Dupilumab-associated blepharoconjunctivitis

Sefy A Paulose 1, Suzanne W Sherman 1, Lora R Dagi Glass 1, Leejee H Suh 1,
PMCID: PMC6744522  PMID: 31535057

Abstract

Purpose

To report a case of dupilumab-associated blepharoconjunctivitis.

Observations

A 48 year-old Caucasian male presented with bilateral blepharitis, multiple chalazia, dry eye disease and significant papillary conjunctivitis. The past medical history included fourteen years of severe atopic dermatitis. After failed attempts to treat atopic dermatitis with topical corticosteroids, the patient enrolled into a four-year clinical trial of biweekly dupilumab injections. Four to six weeks after initiation of dupilumab, the patient reported blurred vision, ocular irritation and redness. Slit lamp examination demonstrated bilateral meibomian gland dysfunction, edematous eyelids with multiple chalazia and significant papillary conjunctivitis. Meibography by Lipiscan revealed significant truncation, atrophy and bifurcation of meibomian glands bilaterally. The patient's multiple chalazia were excised and eyelid hygiene was closely followed. Cliradex wipes and Avenova were added to the patient's regime and one session of Lipiflow treatment was administered. The patient continued this eyelid hygiene regimen along with neomycin/polymyxin B/dexamethasone ophthalmic ointment after each dupilumab infusion.
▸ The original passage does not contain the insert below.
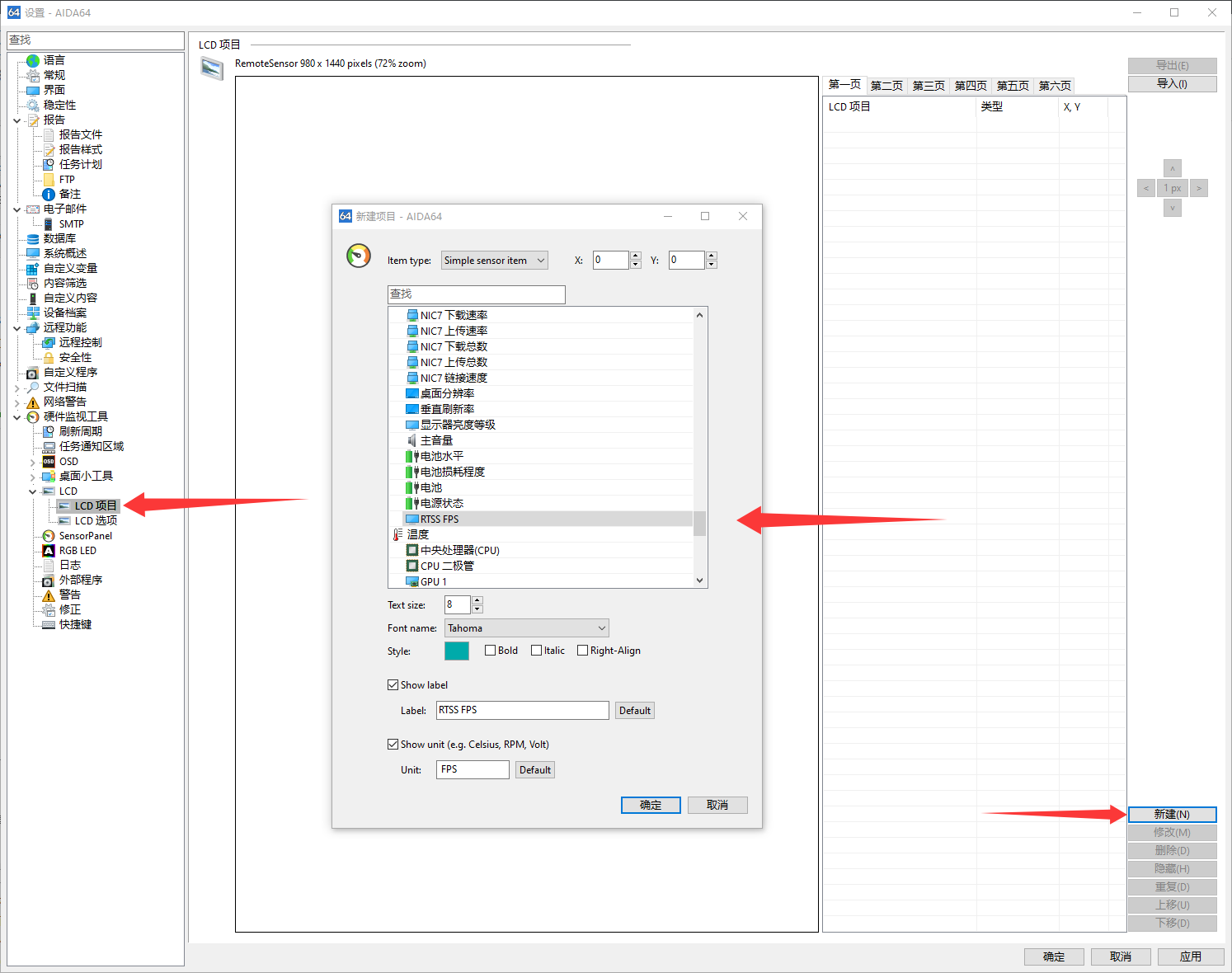This screenshot has height=973, width=1232.
Task: Click the SensorPanel gauge icon in tree
Action: (49, 536)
Conclusions and Importance

Five weeks after Lipiflow treatment with concomitant use of Cliradex and Avenova, visual acuity and ocular discomfort improved. Current treatment includes Cliradex eyelid wipes along with neomycin/polymyxin B/dexamethasone ophthalmic ointment for a week after each dupilumab infusion. Topical steroids and antibiotics with eyelid hygiene are effective ways to treat atopic dermatitis patients exhibiting dupilumab's ocular side effects. Lipiflow therapy may also help in treatment.
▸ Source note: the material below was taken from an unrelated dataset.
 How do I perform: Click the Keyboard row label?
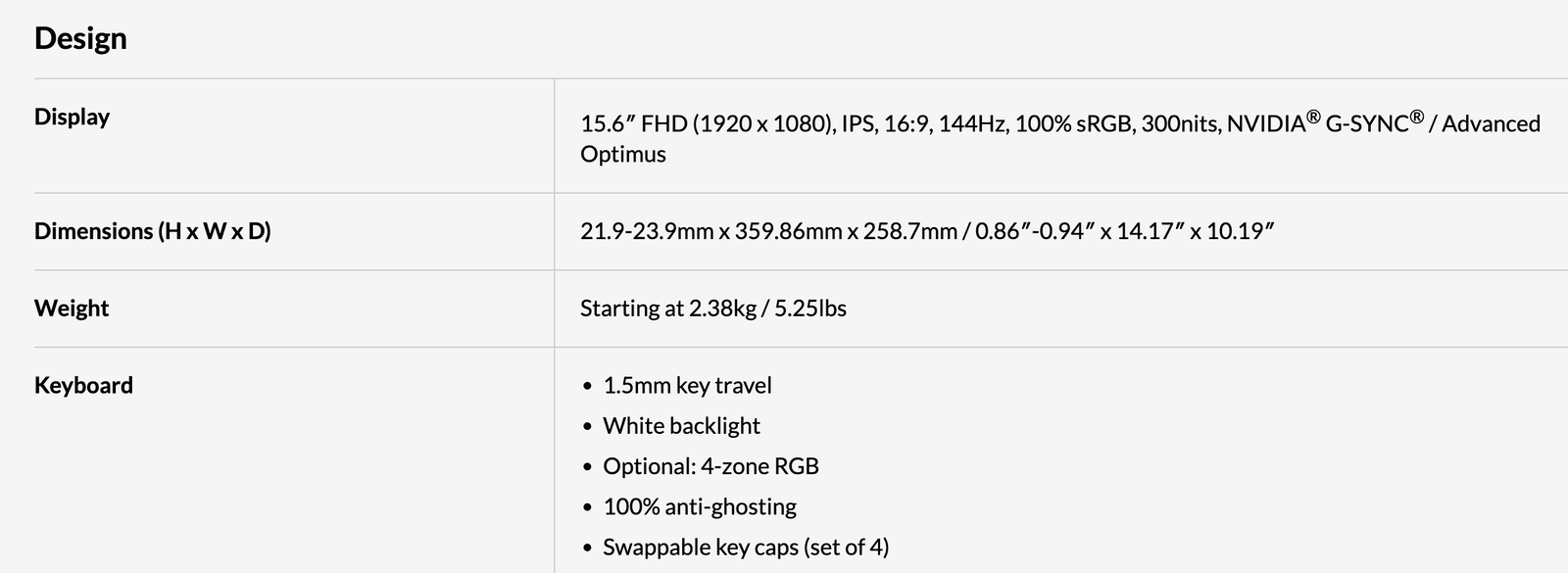coord(83,385)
Keywords: Dupilumab, Blepharoconjunctivitis, Lipiflow, Atopic dermatitis, Ocular side effects

1. Introduction

Dupilumab is a fully human monoclonal antibody specifically preventing the signaling of IL-4 and IL-13 by inhibiting the IL-4 receptor alpha subunit. This treatment has been evaluated for diseases that are implicated by Th2 pathways predominant with IL-4 and IL-13 such as moderate-to-severe atopic dermatitis, asthma and chronic sinusitis. Dupilumab's dual antagonism against these cytokines potently inhibits the Th2 effector responses resulting in significant clinical improvements. Studies evaluating the administration of dupilumab have shown to be effective in terms of clinical outcome and patient-reported symptoms of anxiety and health-related quality of life.

Dupilumab has reported possible ocular side effects such as conjunctivitis, blepharitis, keratitis, eye pruritus and dry eye. Specifically, in patients with atopic dermatitis, studies have reported an increased incidence of conjunctivitis with dupilumab use. To our knowledge, this is the first report of blepharoconjunctivitis associated with dupilumab use.

2. Case report

A 48-year-old Caucasian male presented with bilateral blepharitis, multiple bilateral chalazia and dry eye complaining of blurred vision, ocular irritation and redness starting four to six weeks after dupilumab use. Fourteen years ago, the patient was diagnosed with severe atopic dermatitis. After failed treatment with several topical corticosteroids, the patient enrolled in a clinical trial of biweekly dupilumab injections for the past four years.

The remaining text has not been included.